Suicidal Thoughts (Save Will DC 18; Onset immediate; Effect As depression, plus see below)
As depression, except that should the character fail another Fear, Horror or Madness save, they must attempt to take their own life via the most efficient means possible within the next hour.

If any of a character’s mental abilities drop below 3, they become a Lost One—a walking catatonic whose mind was shattered by memories too horrible to bear. They eat and drink if fed, walk if led, and may occasionally mumble gibberish, but otherwise take no meaningful actions. They persist in this state until their madness is cured.

All insanities have a DC that represents the insanity's strength.
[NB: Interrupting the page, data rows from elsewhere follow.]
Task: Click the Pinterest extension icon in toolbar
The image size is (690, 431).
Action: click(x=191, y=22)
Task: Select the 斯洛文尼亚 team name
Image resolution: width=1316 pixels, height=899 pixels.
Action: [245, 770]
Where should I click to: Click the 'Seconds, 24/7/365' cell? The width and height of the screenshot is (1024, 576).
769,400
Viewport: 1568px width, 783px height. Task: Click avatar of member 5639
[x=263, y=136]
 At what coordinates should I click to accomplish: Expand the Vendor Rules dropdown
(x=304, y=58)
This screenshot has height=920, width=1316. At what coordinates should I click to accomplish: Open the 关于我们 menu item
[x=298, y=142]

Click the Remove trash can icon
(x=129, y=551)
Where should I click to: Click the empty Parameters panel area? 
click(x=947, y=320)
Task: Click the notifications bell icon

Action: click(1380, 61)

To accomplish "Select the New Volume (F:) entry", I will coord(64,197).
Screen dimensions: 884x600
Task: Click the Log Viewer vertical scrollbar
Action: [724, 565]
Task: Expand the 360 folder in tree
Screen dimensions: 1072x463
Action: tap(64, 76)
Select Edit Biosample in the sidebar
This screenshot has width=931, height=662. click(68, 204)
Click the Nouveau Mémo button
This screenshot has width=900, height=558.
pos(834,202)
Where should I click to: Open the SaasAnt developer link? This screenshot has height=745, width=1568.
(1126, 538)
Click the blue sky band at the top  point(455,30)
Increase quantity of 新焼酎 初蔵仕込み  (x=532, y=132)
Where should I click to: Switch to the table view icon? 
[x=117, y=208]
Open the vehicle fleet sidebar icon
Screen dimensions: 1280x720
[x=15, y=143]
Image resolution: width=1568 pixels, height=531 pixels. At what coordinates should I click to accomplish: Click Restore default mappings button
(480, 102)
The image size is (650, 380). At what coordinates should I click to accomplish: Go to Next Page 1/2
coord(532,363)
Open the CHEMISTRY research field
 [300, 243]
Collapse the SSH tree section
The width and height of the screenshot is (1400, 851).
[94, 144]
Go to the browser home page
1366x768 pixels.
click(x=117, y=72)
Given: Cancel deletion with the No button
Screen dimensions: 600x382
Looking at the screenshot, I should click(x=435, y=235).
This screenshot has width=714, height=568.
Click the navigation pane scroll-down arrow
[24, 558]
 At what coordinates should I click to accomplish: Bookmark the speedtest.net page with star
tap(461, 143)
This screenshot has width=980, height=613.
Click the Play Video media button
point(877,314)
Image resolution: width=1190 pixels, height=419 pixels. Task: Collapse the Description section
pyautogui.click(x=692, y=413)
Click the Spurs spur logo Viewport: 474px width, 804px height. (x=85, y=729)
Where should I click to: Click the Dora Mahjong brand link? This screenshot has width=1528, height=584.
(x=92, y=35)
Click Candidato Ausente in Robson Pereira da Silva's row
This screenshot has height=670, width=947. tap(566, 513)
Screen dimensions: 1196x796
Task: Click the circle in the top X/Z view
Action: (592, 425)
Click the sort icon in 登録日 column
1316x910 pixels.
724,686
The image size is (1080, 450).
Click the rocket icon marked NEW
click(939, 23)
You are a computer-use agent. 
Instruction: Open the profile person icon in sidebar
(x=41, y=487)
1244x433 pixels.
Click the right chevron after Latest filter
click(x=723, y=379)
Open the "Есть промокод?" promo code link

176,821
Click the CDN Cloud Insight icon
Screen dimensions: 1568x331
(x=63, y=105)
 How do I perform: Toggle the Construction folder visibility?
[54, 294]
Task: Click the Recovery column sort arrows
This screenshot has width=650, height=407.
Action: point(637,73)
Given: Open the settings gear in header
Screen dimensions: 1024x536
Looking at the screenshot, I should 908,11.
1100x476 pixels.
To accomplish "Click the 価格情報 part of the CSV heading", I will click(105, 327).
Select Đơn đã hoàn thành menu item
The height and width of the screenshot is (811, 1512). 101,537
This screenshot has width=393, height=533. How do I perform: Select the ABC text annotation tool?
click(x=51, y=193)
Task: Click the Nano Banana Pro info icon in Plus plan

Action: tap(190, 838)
An insanity's DC indicates the Will save you need to roll in order to resist contracting the insanity when you are initially exposed to it, but also the DC you need to make to recover. Recovering from an insanity naturally is a lengthy process—once per week, you make a Will save against the insanity's current DC. If you succeed on this save, the insanity's DC is reduced by a number of points equal to your Wisdom bonus (minimum of 1). You continue to suffer the full effects of the insanity until its DC is reduced to 0, at which point you are cured and the insanity vanishes completely. Insanity can also be cured using hypnosis; see above.

Lesser restoration has no effect on insanity, but restoration reduces the current DC of one insanity currently affecting a target by an amount equal to the caster's level. Greater restoration, heal, limited wish, miracle, or wish immediately cures a target of all insanity.